Lettre de Henri Desgrées du Loû à son fils Emmanuel - 13/02/1893 [correspondance]

Publié le par Henri Desgrées du Loû (1833-1921)

[publié le 19/04/2023]

[lettre précédente]

[transcription]

Vannes le 13 février 1893.

Mon cher enfant, je ne viens pas t'apporter de consolation, j'en aurais moi-même besoin, abattu comme je le suis par la triste nouvelle que m'apporte ta seconde dépêche. Je n'avais pas prévu une pareille éventualité, et j'attendais, non sans avoir été faire une station à l'église et reçu la bénédiction en cette seconde journée des 40 heures.

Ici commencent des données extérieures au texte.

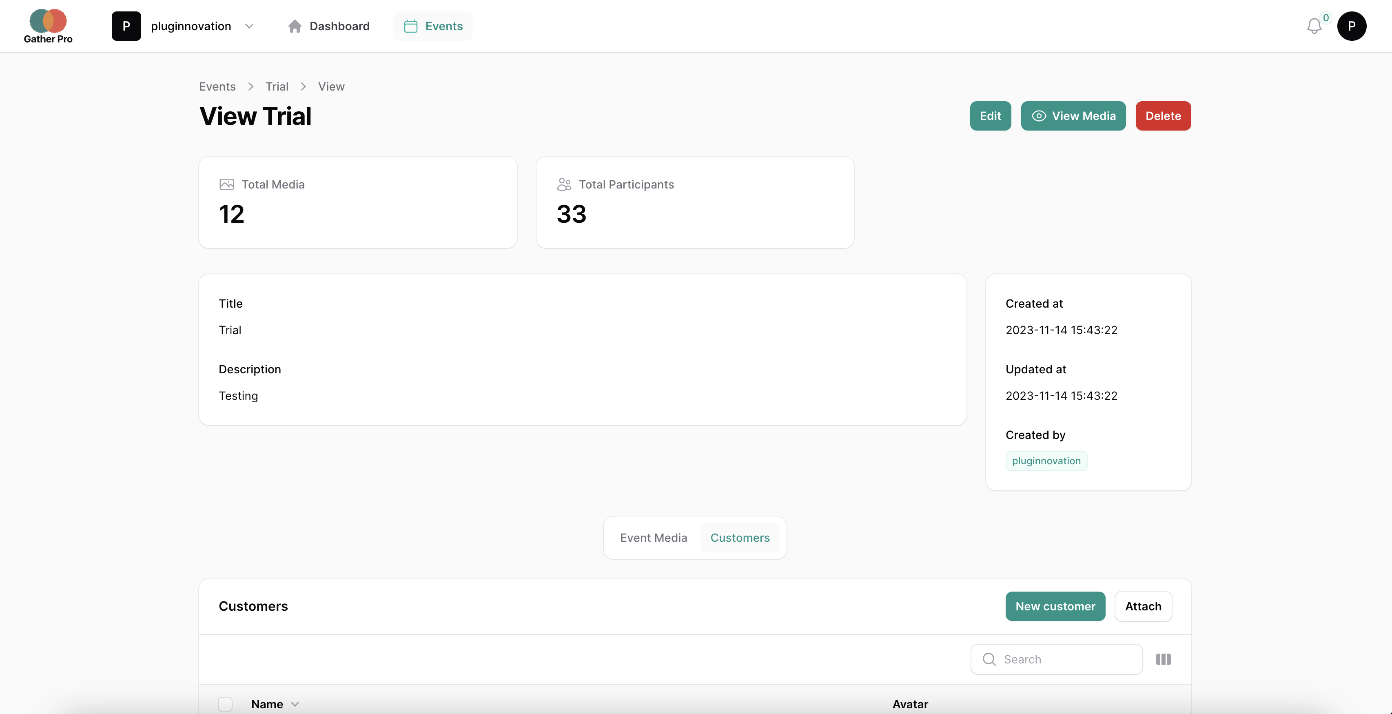The height and width of the screenshot is (714, 1392).
Task: Open the Events breadcrumb link
Action: point(217,86)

Enfin, la volonté de Dieu s'est manifestée, qu'elle soit toujours bénie, et nous, résignons-nous et humilions-nous. Le pauvre petit enlevé avant d'avoir paru, mort sans doute avant de naître, nous ne le verrons donc pas, nous ne l’aimerons pas; quand nous y penserons, ce sera comme à un rêve sans réalité! Au moins, vous n'avez fait aucune imprudence! Il faut tant de précautions parfois, et ces termes connus des médecins, ce terme de 7 mois est si souvent fatal! Vous devez aussi bien être affligé, et je le suis avec vous. Cette année 93 commence tristement. J'avais du reste depuis plusieurs jours comme un pressentiment, ou du moins un vif sentiment de tristesse, un besoin d'isolement qui me poursuit. C'était la mort de ton oncle Emmanuel, le souvenir de ses années heureuses qui se confondait avec les miennes, puis la fin si malheureuse, c’était le départ de Xavier sans qu’il nous ait été donné de le revoir; c’étaient d’autres inquiétudes encore et j’ai voulu rester complètement en dehors de ces réjouissances habituelles du collège, de ces pièces où ceux qui sont sans chagrins vont rire et se distraire un peu. Ai-je assez bien fait! À la suite de ta première dépêche, ta maman voulait rester ici; je l’ai forcée à aller au collège où je devais lui porter la bonne nouvelle qu’elle serait venue prendre à la [porterie?] pendant un entr’acte. Je me garde bien d’aller lui porter celle que je viens de recevoir. Je n’irai pas même chez ton oncle Auguste qui te porte cependant tant d’intérêt. Ce sera pour demain. Mais demain, c’est l’arrivée des du Cosquer, c’est la sortie, c’est Mr Bouvet dînant à la maison, que sais-je! Je suis aux cent coups, et je voudrais être seul, tout à fait seul avec le bon Dieu. Je le remercie au moins de ce que tu me dis de Jeanne, elle est bien! Et toi, comment vas-tu ? C'est probablement l'état de Jeanne qui vous a empêché l'un et l'autre de m'écrire depuis huit jours, et je ne le comprends que trop. Adieu, mes pauvres enfants, je compatis de tout mon cœur à votre malheur. 

Henri

Voilà ta maman qui rentre. Ne trouvant rien à la porterie, elle n’y a pas tenu et a couru jusqu’ici savoir ce qui se passait. Elle est comme moi accablée, et je suis vraiment touché de sa peine. Elle va décommander Bouvet et informer nos oncles. Comme je me passerais bien aussi de ces pauvres du Cosquer que j'aime bien cependant, mais qui nous tombent si mal à propos. Encore une fois, je voudrais être seul. Le pauvre Henri va être bien attristé lui aussi quand il va savoir ce qui nous arrive! Du courage, mon pauvre enfant, et pour ta femme et pour toi. Je t’aime bien, je t’en réponds et je vais t’aimer davantage encore.